For this contract, BAE will deliver two sets of payload tubes, each consisting of four tubes, for the Virginia Payload Modules (VPM) on future unnamed submarines SSN-804 and SSN-805. General Dynamics is one of the prime builders of the submarine along with Huntington Ingalls Industries’ [HII] Newport News Shipbuilding.

USS Washington (SSN 787), a Virginia-class submarine, completing initial sea trials. Photo: Ashley Major/Huntington Ingalls Industries.
USS Washington (SSN 787), a Virginia-class submarine, completing initial sea trials.
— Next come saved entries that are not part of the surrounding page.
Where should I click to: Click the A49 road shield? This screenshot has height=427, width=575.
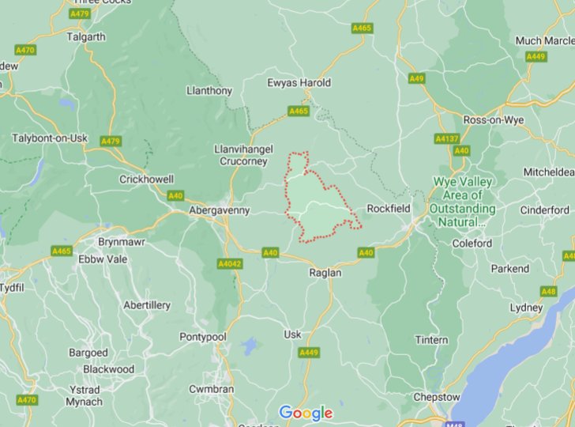point(416,78)
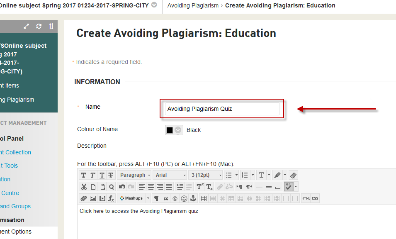Image resolution: width=396 pixels, height=239 pixels.
Task: Toggle HTML code view
Action: (x=306, y=198)
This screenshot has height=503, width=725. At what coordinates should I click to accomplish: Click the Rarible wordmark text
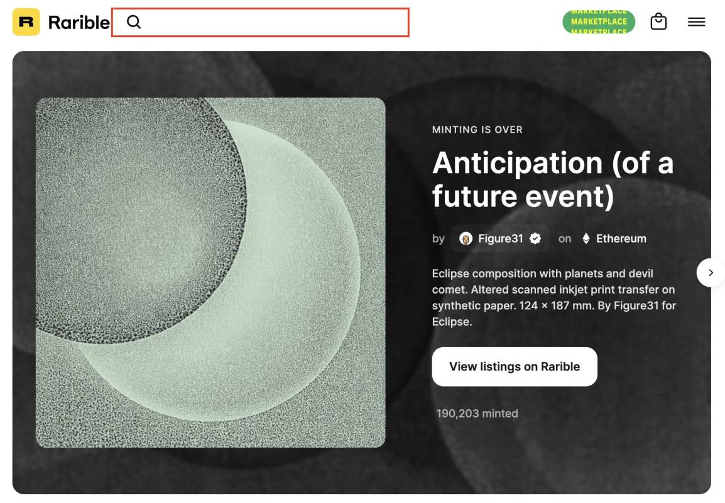point(79,22)
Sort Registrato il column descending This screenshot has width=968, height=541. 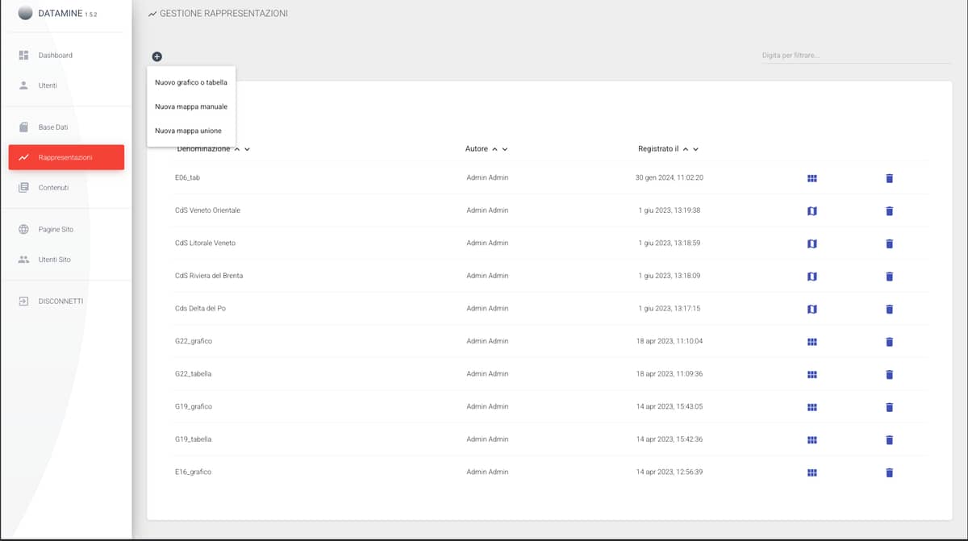(x=696, y=149)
Photo: Ashley Major/Huntington Ingalls Industries.

VPM is an additional midbody section in new submarines that contains four large-diameter vertical launch tubes to store additional Tomahawk cruise missiles or other payloads like larger unmanned underwater vehicles (UUVs).

The extra four launch tubes in each set can carry up to 28 more Tomahawk cruise missiles at seven per tube. This increases a Virginia-class submarines potential Tomahawk complement to rise from 37 to 65.

The VPM is meant to help compensate for the lost strike capability when the Navy’s four Ohio-class cuise missile submarines (SSGNs) are retired in the mid to late 2020s.

A December 2017 Congressional Research Service (CRS) report noted each SSGN has 24 large-diameter vertical launch tubes, with 22 capable of carrying up to seven Tomahawk each, with a maximum of 154 missiles per submarine and 616 over the four boats. If 22 Virginia-class submarines are built with the VPM, then they would carry the same number of total Tomahawks as the four SSGNs.

The CRS report noted the VPN is expected to cost $305 million per submarine after the initial unit in FY 2010 dollars. Using the Defense Department’s deflator for procurement, CRS found this worked out to about $340 million in FY 2017 dollars–a 13 percent increase in unit procurement cost considering the Virginia-class unit procurement cost in late 2017 stood at $2.7 billion.

Under this contract, BAE will also develop the processes and tooling needed for the Block V payload tube production.

Work will occur at the company’s Louisville, Ky., facility. Deliveries are expected to start in 2020.

BAE is already producing the payload tubes for SSN-803 under an earlier VPM contract. The company highlighted it was chosen to provide propulsors, spare hardware, and tailcones for the earlier Block IV Virginia-class submarines “and stands ready to provide the same support for the Block V subs.”

With the VPM, the Navy is adding significant capability to the Virginia-class by increasing the firepower of these subs and tripling their payload capacity,” Joe Senftle, BAE vice president and general manager of weapon systems, said in a statement.

The Navy is planning to build one of the two Virginia-class boats in the FY ’19 budget request with the VPM and then all subsequent submarines in the class.